The country had inherited junk status from the Nationalist Party apartheid government, which left $25bn worth of debt behind for the new democracy to resolve.

There were two currencies - a financial rand and a commercial rand.

''The financial rand was used to attract foreign investment. The rest of us in the country used the commercial rand for our day to day operations.''

The coffers were so empty, and the debt was so high, that the ANC was close to approaching the World Bank for a loan, but decided it would rather go it alone.

It also had to deal with over 10 ''states'' - each with its own sets of directors general and high ranking staff.

The president did not even pay tax in those days, he added, which has since changed.

Simple solutions

The first item on the new government's budget was to repay debt and a single currency was created. Policies led to the country eventually gaining an A rating with credit agencies by 2008.

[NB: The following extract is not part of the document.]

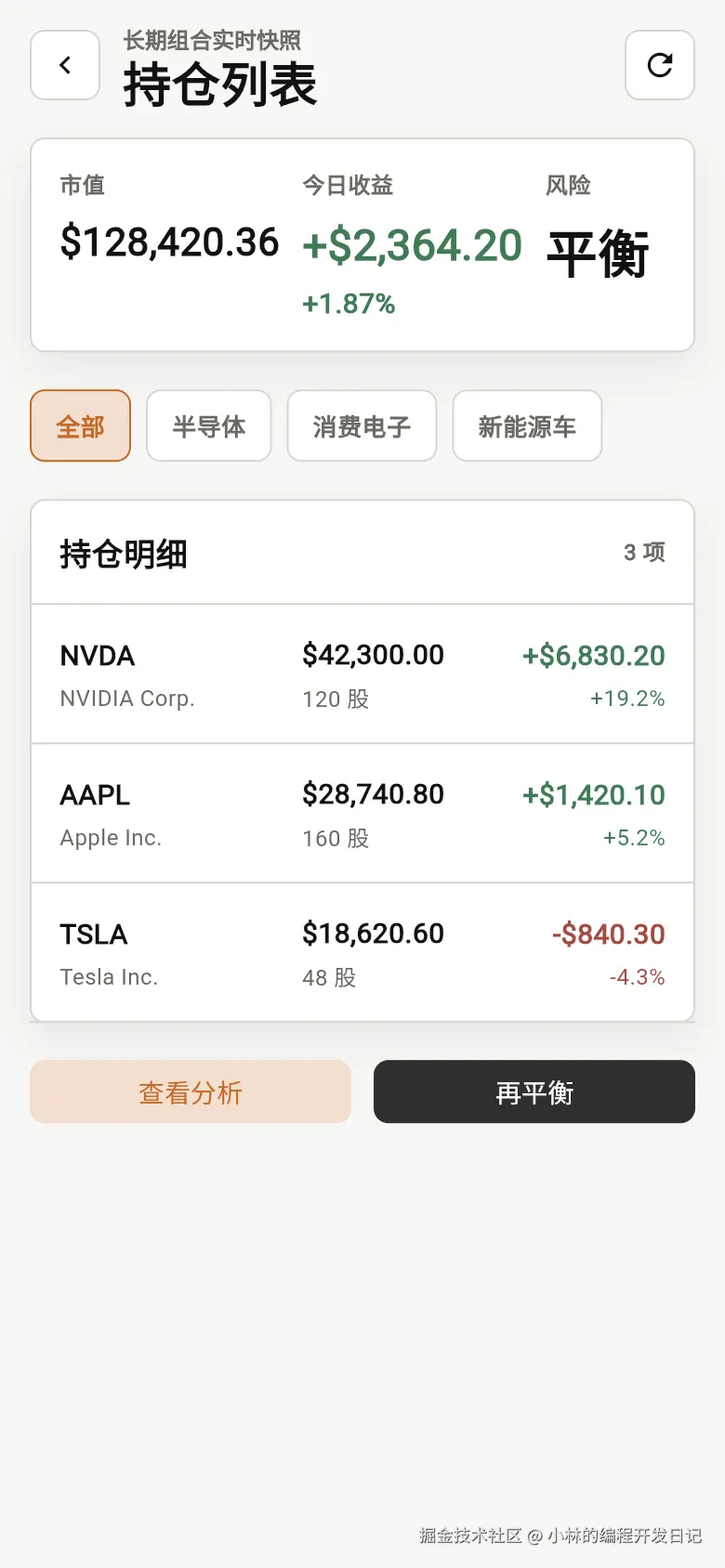Refresh the portfolio snapshot
The height and width of the screenshot is (1568, 725).
(660, 65)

''It took 27 years,'' said Mboweni. ''But now we are back to junk status," he said.

''Me, I wash my hands off now. I don't have another 27 years...'' said Mboweni, who was introduced as also having been the labour minister who brought about ''breath taking changes'' in that department.

''You plough on a rock and people make reckless political decisions which have implications,'' said Mboweni without specifically mentioning President Jacob Zuma's Cabinet reshuffle of March 30 and fears over the rand's performance.

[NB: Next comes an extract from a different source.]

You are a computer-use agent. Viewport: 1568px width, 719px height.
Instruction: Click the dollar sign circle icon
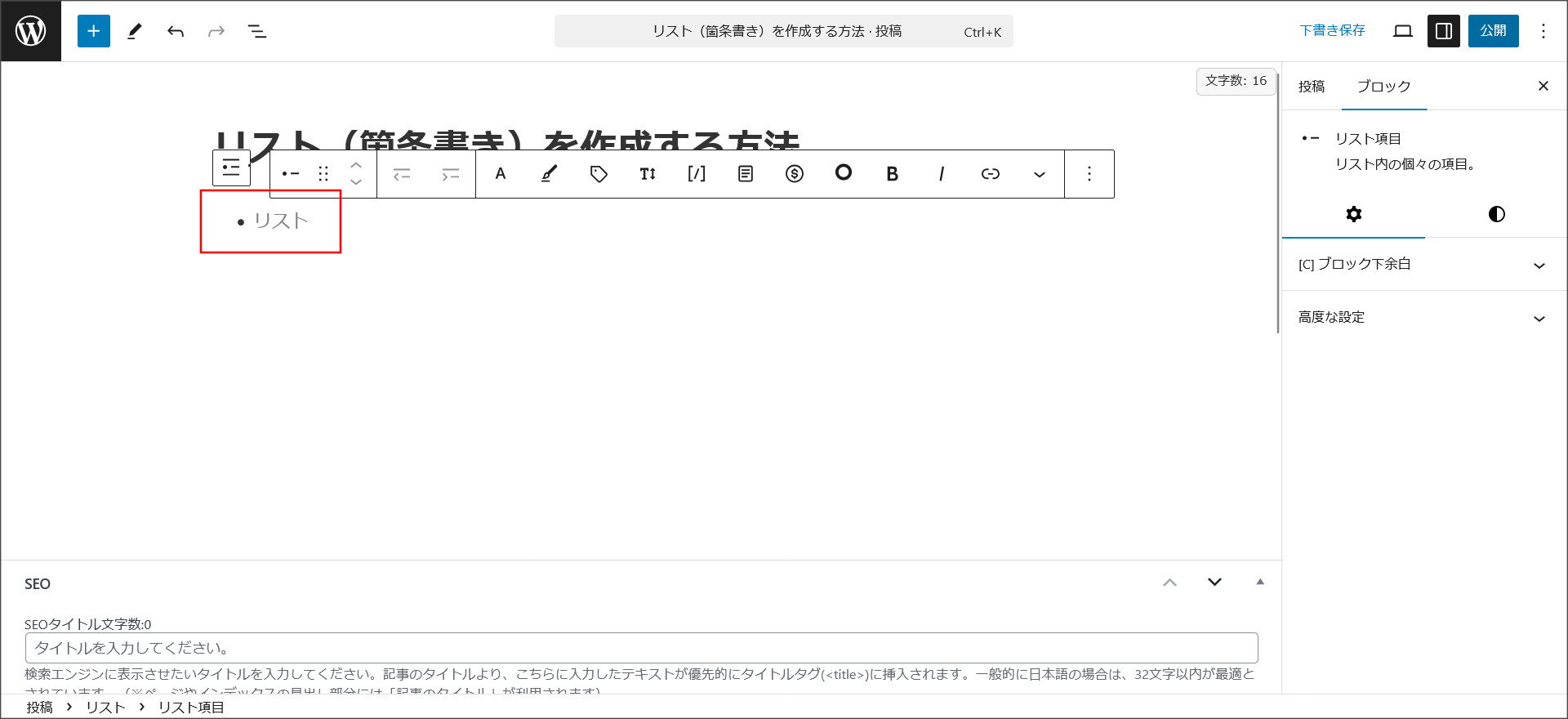tap(795, 173)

In his day, he continued, only three people were allowed to speak about the currency, and there was no ''minister of water affairs'' talking about currency issues.

''The world owes us nothing,'' said Mboweni, telling students that no matter how the economy changed, they would still have to trade with the rest of the world.

The problem, he explained, is that people look for simple solutions to complex problems.

He urged students to go and look at the share register of the Johannesburg Stock Exchange to see who really owns big business in SA when they raise white monopoly capital concerns.

Black ownership

He conceded that company management was mostly white, but found that some of the biggest investment companies, such as the Public Investment Corporation or Coronation, were institutional.

''In these companies there is no white family that owns them. It is not there. So the ownership structure of companies has changed from the days when the Oppenheimers owned Anglo American."

To move toward more black ownership, people must mobilise union-invested funds, and other funds to ''get hold of the company''.

He said the ANC is currently in discussion about a State Bank, with a meeting being held on Wednesday.